An animal model of severe acute respiratory distress syndrome for translational research

Kuo-An Chu; Chia-Yu Lai; Yu-Hui Chen; Fu-Hsien Kuo; I-Yuan Chen; You-Cheng Jiang; Ya-Ling Liu; Tsui-Ling Ko; Yu-Show Fu

doi:10.1186/s42826-025-00235-9

An animal model of severe acute respiratory distress syndrome for translational research

Lab Anim Res. 2025 Jan 24;41(1):4. doi: 10.1186/s42826-025-00235-9.

Authors

Kuo-An Chu^{1

2

3

4}, Chia-Yu Lai⁵, Yu-Hui Chen⁵, Fu-Hsien Kuo⁵, I-Yuan Chen¹, You-Cheng Jiang¹, Ya-Ling Liu¹, Tsui-Ling Ko⁶, Yu-Show Fu⁷

Affiliations

¹ Division of Chest Medicine, Department of Internal Medicine, Kaohsiung Veterans General Hospital, Kaohsiung, Taiwan, ROC.
² School of Medicine, College of Medicine, National Sun Yat-Sen University, No. 70, Lienhai Rd., Kaohsiung, Taiwan, ROC.
³ School of Nursing, Fooyin University, Kaohsiung, Taiwan, ROC.
⁴ Department of Nursing, Shu-Zen Junior College of Medicine and Management, Kaohsiung, Taiwan, ROC.
⁵ Institute of Anatomy and Cell Biology, School of Medicine, National Yang Ming Chiao Tung University, Taipei, Taiwan, ROC.
⁶ School of Medicine, College of Medicine, National Sun Yat-Sen University, No. 70, Lienhai Rd., Kaohsiung, Taiwan, ROC. kate819b@g-mail.nsysu.edu.tw.
⁷ Department of Anatomy and Cell Biology, School of Medicine, National Yang Ming Chiao Tung University, No. 155, Sec. 2, Li-Nung Street, Taipei, Taiwan, ROC. ysfu@nycu.edu.tw.

Abstract

Background: Despite the fact that an increasing number of studies have focused on developing therapies for acute lung injury, managing acute respiratory distress syndrome (ARDS) remains a challenge in intensive care medicine. Whether the pathology of animal models with acute lung injury in prior studies differed from clinical symptoms of ARDS, resulting in questionable management for human ARDS. To evaluate precisely the therapeutic effect of transplanted stem cells or medications on acute lung injury, we developed an animal model of severe ARDS with lower lung function, capable of keeping the experimental animals survive with consistent reproducibility. Establishing this animal model could help develop the treatment of ARDS with higher efficiency.

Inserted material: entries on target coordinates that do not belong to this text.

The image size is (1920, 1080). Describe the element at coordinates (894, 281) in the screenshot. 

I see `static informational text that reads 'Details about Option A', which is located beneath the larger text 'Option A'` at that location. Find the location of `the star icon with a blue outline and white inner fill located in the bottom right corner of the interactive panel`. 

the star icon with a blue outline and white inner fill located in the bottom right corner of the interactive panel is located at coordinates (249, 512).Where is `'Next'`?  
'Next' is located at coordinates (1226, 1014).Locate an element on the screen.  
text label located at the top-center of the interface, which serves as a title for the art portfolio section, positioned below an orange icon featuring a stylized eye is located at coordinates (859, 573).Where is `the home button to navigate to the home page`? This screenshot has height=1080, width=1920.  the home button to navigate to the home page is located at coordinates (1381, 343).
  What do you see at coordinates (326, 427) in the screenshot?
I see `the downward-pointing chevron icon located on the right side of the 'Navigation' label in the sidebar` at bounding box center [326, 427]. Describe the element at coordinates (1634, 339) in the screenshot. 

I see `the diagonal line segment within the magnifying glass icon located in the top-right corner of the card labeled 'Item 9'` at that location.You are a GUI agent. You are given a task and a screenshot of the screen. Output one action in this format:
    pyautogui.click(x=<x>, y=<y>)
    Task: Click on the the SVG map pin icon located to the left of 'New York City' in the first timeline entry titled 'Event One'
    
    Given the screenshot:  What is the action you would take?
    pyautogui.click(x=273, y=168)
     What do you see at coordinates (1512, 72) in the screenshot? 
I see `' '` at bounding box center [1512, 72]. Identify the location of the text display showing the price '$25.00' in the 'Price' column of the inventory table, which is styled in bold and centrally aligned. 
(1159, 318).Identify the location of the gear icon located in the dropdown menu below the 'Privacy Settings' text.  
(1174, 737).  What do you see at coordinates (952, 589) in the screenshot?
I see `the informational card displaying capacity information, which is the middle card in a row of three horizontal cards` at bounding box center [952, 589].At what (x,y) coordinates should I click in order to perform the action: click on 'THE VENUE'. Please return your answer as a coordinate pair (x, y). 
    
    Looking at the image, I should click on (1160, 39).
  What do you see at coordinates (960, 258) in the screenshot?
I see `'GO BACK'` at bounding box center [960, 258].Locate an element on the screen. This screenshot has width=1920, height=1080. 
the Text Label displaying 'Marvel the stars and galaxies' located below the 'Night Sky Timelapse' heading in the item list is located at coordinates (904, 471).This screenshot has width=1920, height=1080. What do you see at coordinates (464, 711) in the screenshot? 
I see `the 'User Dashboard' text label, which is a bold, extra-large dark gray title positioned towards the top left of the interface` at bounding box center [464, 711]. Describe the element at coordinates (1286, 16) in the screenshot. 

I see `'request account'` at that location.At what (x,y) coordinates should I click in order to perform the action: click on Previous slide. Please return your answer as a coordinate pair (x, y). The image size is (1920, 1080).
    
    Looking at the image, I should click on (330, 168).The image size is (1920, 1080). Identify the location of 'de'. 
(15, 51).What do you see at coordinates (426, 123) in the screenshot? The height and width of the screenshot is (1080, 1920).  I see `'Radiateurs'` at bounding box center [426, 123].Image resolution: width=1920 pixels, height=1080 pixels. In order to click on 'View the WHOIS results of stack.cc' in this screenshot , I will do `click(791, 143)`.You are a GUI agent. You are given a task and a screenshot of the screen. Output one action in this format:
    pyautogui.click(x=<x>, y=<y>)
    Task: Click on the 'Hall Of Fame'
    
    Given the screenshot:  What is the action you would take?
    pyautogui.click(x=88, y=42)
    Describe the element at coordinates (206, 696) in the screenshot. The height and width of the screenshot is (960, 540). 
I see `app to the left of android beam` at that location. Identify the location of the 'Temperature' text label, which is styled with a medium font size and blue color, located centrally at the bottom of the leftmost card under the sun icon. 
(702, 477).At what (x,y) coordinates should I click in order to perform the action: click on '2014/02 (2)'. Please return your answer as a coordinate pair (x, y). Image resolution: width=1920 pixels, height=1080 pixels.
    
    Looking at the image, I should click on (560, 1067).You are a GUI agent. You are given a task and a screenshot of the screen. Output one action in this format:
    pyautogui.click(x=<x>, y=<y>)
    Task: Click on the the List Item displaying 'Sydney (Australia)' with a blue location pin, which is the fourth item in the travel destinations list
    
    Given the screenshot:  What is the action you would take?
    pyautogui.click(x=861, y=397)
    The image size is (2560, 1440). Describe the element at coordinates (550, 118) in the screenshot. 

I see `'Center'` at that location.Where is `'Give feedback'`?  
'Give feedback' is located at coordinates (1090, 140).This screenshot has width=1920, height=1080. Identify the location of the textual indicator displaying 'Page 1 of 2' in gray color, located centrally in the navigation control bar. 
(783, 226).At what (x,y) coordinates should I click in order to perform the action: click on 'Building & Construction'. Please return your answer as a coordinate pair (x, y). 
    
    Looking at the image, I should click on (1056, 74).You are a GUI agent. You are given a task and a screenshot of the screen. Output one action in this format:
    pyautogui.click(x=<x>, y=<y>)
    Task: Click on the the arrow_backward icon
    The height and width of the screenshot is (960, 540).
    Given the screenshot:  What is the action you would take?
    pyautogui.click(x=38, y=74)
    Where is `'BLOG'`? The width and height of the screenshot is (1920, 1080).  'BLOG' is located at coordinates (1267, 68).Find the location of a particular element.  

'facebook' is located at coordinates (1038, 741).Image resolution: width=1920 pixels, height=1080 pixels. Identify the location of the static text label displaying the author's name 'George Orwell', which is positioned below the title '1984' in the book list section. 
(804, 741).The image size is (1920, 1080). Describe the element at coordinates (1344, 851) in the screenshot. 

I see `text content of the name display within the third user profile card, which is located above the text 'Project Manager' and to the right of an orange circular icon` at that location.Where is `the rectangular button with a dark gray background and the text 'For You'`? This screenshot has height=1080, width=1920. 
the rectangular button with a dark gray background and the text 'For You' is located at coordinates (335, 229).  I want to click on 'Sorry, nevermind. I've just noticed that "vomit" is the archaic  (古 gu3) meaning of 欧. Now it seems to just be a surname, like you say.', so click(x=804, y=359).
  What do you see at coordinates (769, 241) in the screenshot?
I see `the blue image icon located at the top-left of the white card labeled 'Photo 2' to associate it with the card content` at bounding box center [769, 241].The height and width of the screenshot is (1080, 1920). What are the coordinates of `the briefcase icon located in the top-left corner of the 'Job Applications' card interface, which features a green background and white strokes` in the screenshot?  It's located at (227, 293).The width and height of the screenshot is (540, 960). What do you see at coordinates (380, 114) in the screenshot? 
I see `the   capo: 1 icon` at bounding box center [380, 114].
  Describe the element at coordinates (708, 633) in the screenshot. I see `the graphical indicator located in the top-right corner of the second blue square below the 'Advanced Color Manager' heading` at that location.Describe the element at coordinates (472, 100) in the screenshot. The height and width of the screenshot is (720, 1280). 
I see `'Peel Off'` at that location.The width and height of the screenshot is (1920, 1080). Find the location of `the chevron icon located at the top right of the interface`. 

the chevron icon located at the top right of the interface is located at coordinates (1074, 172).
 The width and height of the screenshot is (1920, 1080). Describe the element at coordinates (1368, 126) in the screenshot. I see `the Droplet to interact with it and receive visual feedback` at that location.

Results: In this approach, we intratracheally delivered bleomycin (BLM, 5 mg/rat) into rats' left trachea via a needle connected with polyethylene tube, and simultaneously rotated the rats to the left side by 60 degrees. Within seven days after the injury, we found that arterial blood oxygen saturation (SpO₂) significantly decreased to 83.7%, partial pressure of arterial oxygen (PaO₂) markedly reduced to 65.3 mmHg, partial pressure of arterial carbon dioxide (PaCO₂) amplified to 49.2 mmHg, and the respiratory rate increased over time. Morphologically, the surface of the left lung appeared uneven on Day 1, the alveoli of the left lung disappeared on Day 2, and the left lung shrank on Day 7. A histological examination revealed that considerable cell infiltration began on Day 1 and lasted until Day 7, with a larger area of cell infiltration. Serum levels of IL-5, IL-6, IFN-γ, MCP-1, MIP-2, G-CSF, and TNF-α substantially rose on Day 7.

Conclusions: This modified approach for BLM-induced lung injury provided a severe, stable, and one-sided (left-lobe) ARDS animal model with consistent reproducibility. The physiological symptoms observed in this severe ARDS animal model are entirely consistent with the characteristics of clinical ARDS. The establishment of this ARDS animal model could help develop treatment for ARDS.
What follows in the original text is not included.